We detected one case of a supraglottic cancer which amounts to a cancer prevalence in the laryngopharyngeal area of approximately 1 per 1000 endoscopies. This is very similar to the prevalence of approximately 1.85 per 1000 in a previous study.5 In another study, no cancer lesions were found but two precursor lesions were detected.3 The other lesions detected in our series were benign, such as chronic laryngitis and Reinke oedema, which are nevertheless of clinical relevance.
This is the first prospective study which attempted to determine the rate of false negative examinations. In the three published studies, no such controls were included (table 2).3–5 In contrast with the positive predictive value, the negative predictive value of our study was 100%. As screening examinations should identify all patients at risk, the sensitivity and negative predictive value of a screening examination are more important statistical parameters than the positive predictive value.6 Although video review may not be as sensitive for the detection of a pathology as a direct examination, this was in our opinion the only practical way to control for false negative examinations.
The number of false positive findings was reduced by 11% in the second half of the study compared with the first half, indicating that there is a learning curve for the confident detection of laryngopharyngeal pathologies.

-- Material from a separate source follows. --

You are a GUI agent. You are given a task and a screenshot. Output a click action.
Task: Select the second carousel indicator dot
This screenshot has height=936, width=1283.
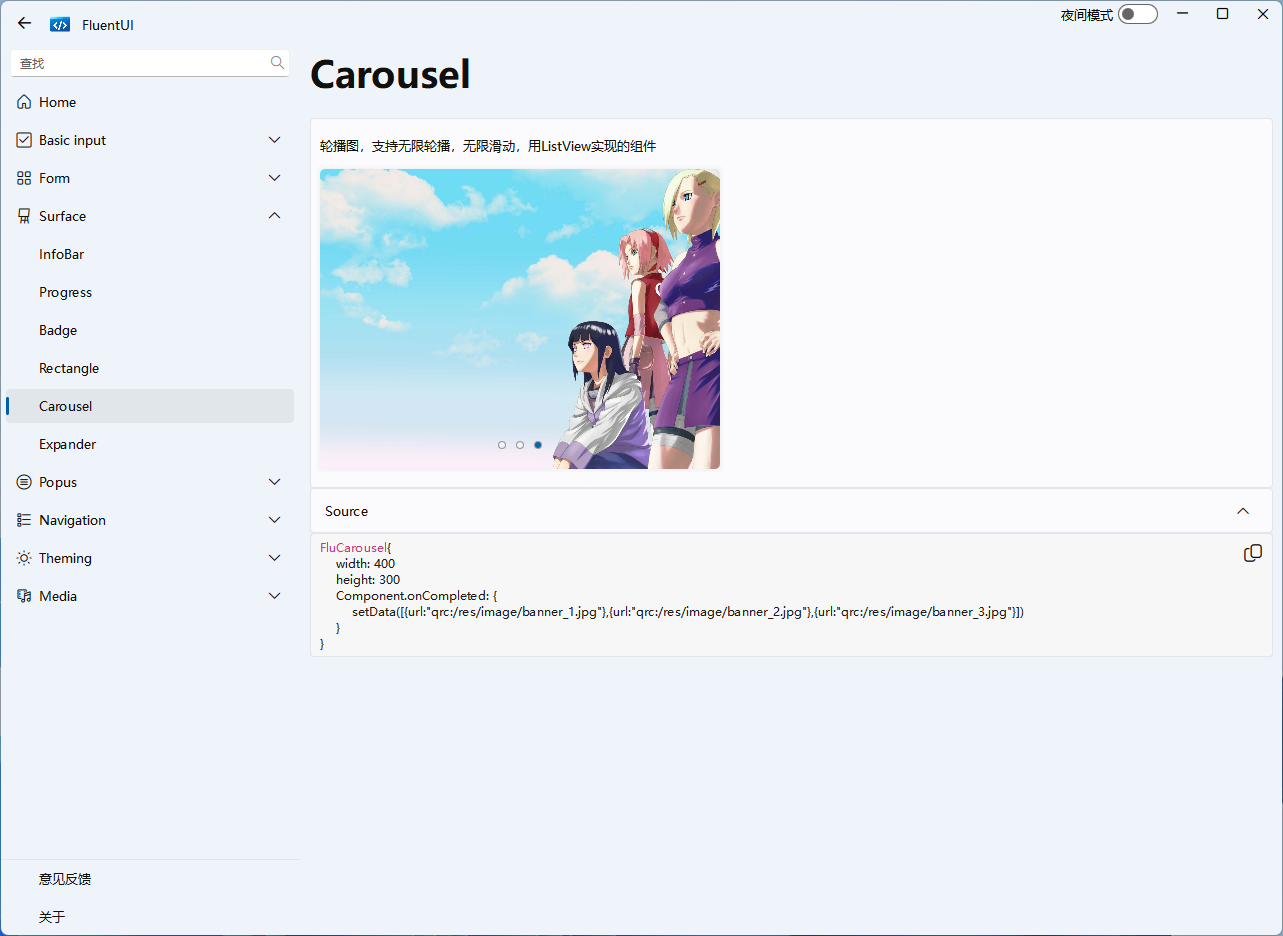(x=520, y=445)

Therefore, thorough teaching and continuous training is mandatory to achieve sufficient diagnostic accuracy in the screening of the laryngopharyngeal area during UGI endoscopy.
Gastroscopy is one to the most frequent diagnostic procedures performed. In the USA, approximately 1.5 million outpatient endoscopies are performed each year.7 Assuming a cancer detection rate of approximately 1 per 1000 endoscopies, as shown in our study, examination of the laryngopharyngeal region could lead to the detection of 1500 new potentially curable cancers. Therefore, with the little extra time needed at no extra cost and the negligible risk and discomfort, a screening examination of the laryngopharyngeal area should be an integral part of every upper oesophago-gastro-duodenoscopy.